▶ Written task
Summarize the speech on ministers of religion and jury service in two sentences.

▶ Given text

######

My Lords, I beg to move that this House doth agree with the Commons in their Amendment No. 15. As my noble friend Lord Selkirk has been in communication with me both by letter and verbally, and I know that he has not been altogether satisfied with the way in which this amendment appears before your Lordships' House, it may be proper if quite shortly I go into a little of the history.

The Opposition in another place put down an amendment to this effect on 9th July and it was debated on 17th July, and there was, therefore, very little time for the Government to consider it, let alone to take soundings from interested parties. In the event the Government came to the conclusion that the amendment should be accepted, and among the reasons for this course of action were, first, that there might well be some ministers who might wish to serve as jurors and there were really no compelling grounds for denying them eligibility so to serve. Secondly, it was felt that the deliberations of a jury with the presence of a minister who was happy to serve would be likely to benefit rather than suffer. And, thirdly, it was felt that no unwilling minister would have to serve on a jury, for example, if he felt that his pastoral responsibilities might create unreasonable difficulties in his considering the claims of justice alone. Those were the considerations, or some of them, behind which the Government accepted this amendment.

May I just say what the amendment does. These amendments, and No. 17 which is consequential, make ministers of religion excusable as of right instead of being ineligible for jury service. The matter which I would like to emphasise is that ministers are excusable as of right; they do not need to give any reasons if they do not wish to serve on a jury; they merely need to indicate the nature of their profession. It is fair to say that the Churches, quite rightly and understandably were concerned about all this, but the points which I have brought out to your Lordships were put to all the bodies and the persons who made representations about the amendment. The Church of Scotland, the Episcopal Church in Scotland and the Roman Catholic Church in Scotland have all now indicated that they are content with the provision as inserted at the behest of the Opposition during the Committee stage of the Bill in another place.

######

▶ Raw records
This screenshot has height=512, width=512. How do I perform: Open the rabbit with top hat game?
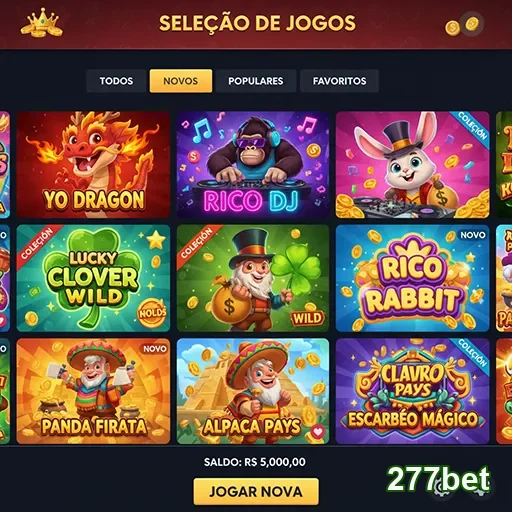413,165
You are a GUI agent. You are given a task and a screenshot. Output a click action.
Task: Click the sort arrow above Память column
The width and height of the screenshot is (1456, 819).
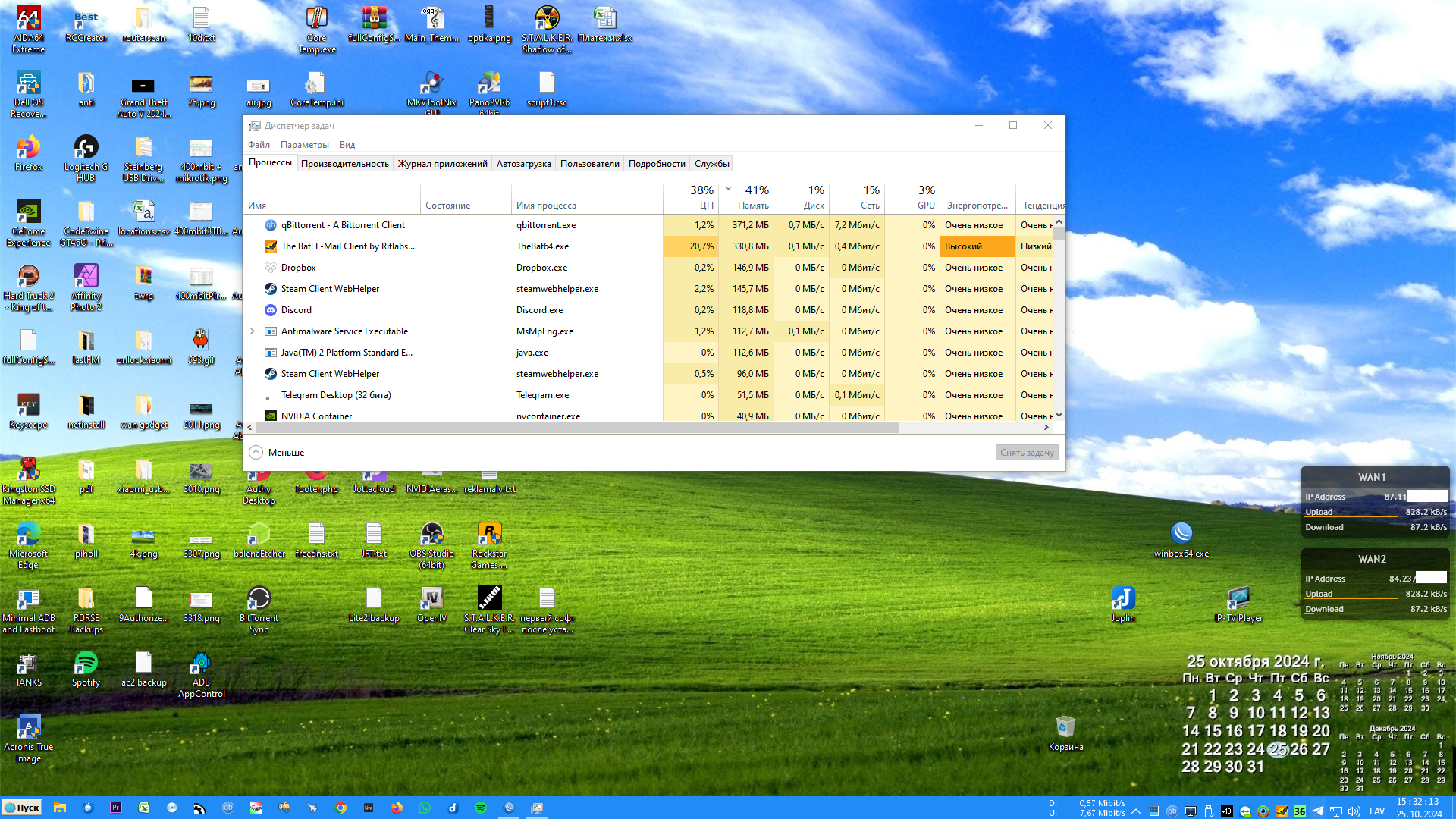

######

▶ Response
The Government accepted an Opposition amendment, debated on 17th July, because ministers might wish to serve as jurors, a willing minister would likely benefit a jury's deliberations, and no unwilling minister would have to serve. The amendments make ministers of religion excusable as of right instead of ineligible for jury service, and the Church of Scotland, the Episcopal Church in Scotland and the Roman Catholic Church in Scotland have said they are content with the provision.